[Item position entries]
--------
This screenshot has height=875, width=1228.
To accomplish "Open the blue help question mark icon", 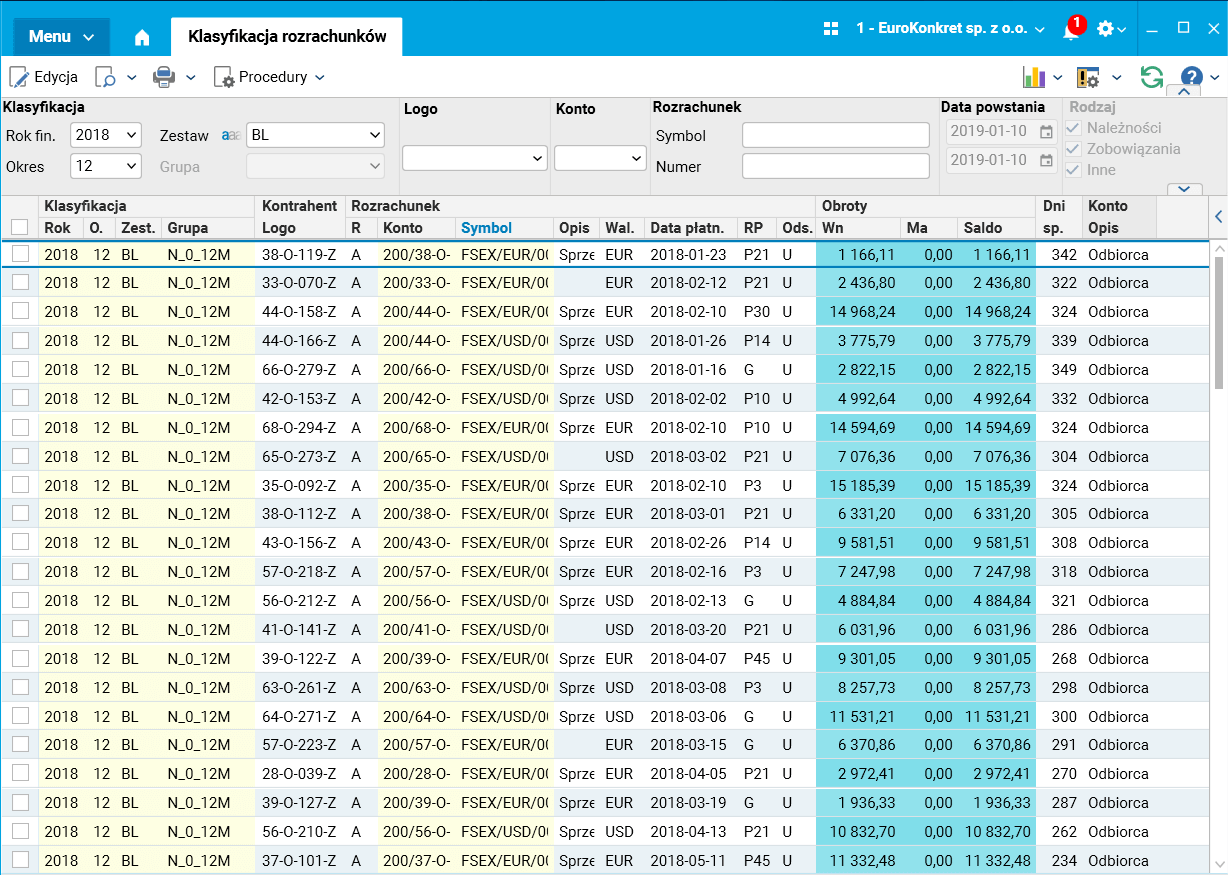I will tap(1191, 77).
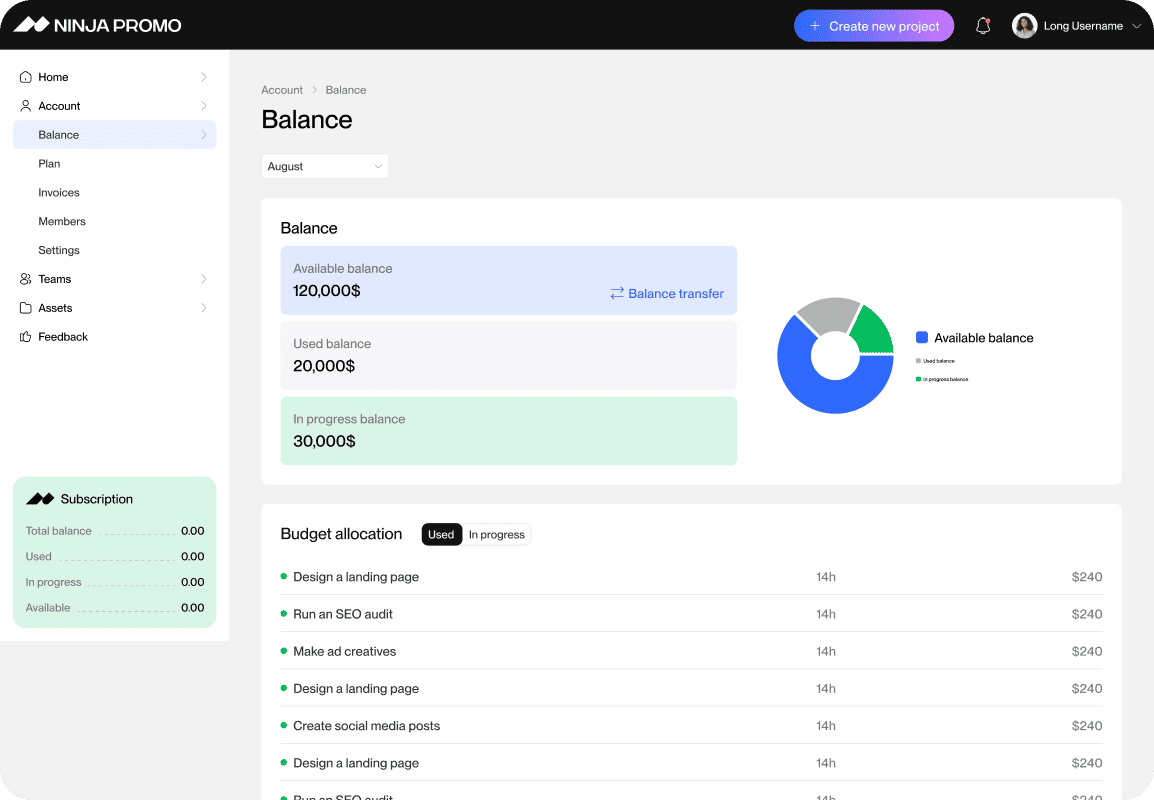Switch budget allocation to Used
This screenshot has width=1154, height=800.
(441, 535)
--------
_Short exercise_. Count the lines in the records above that contain the string "width", matching case exactly, and give only the number.

_Solved exercise_. 2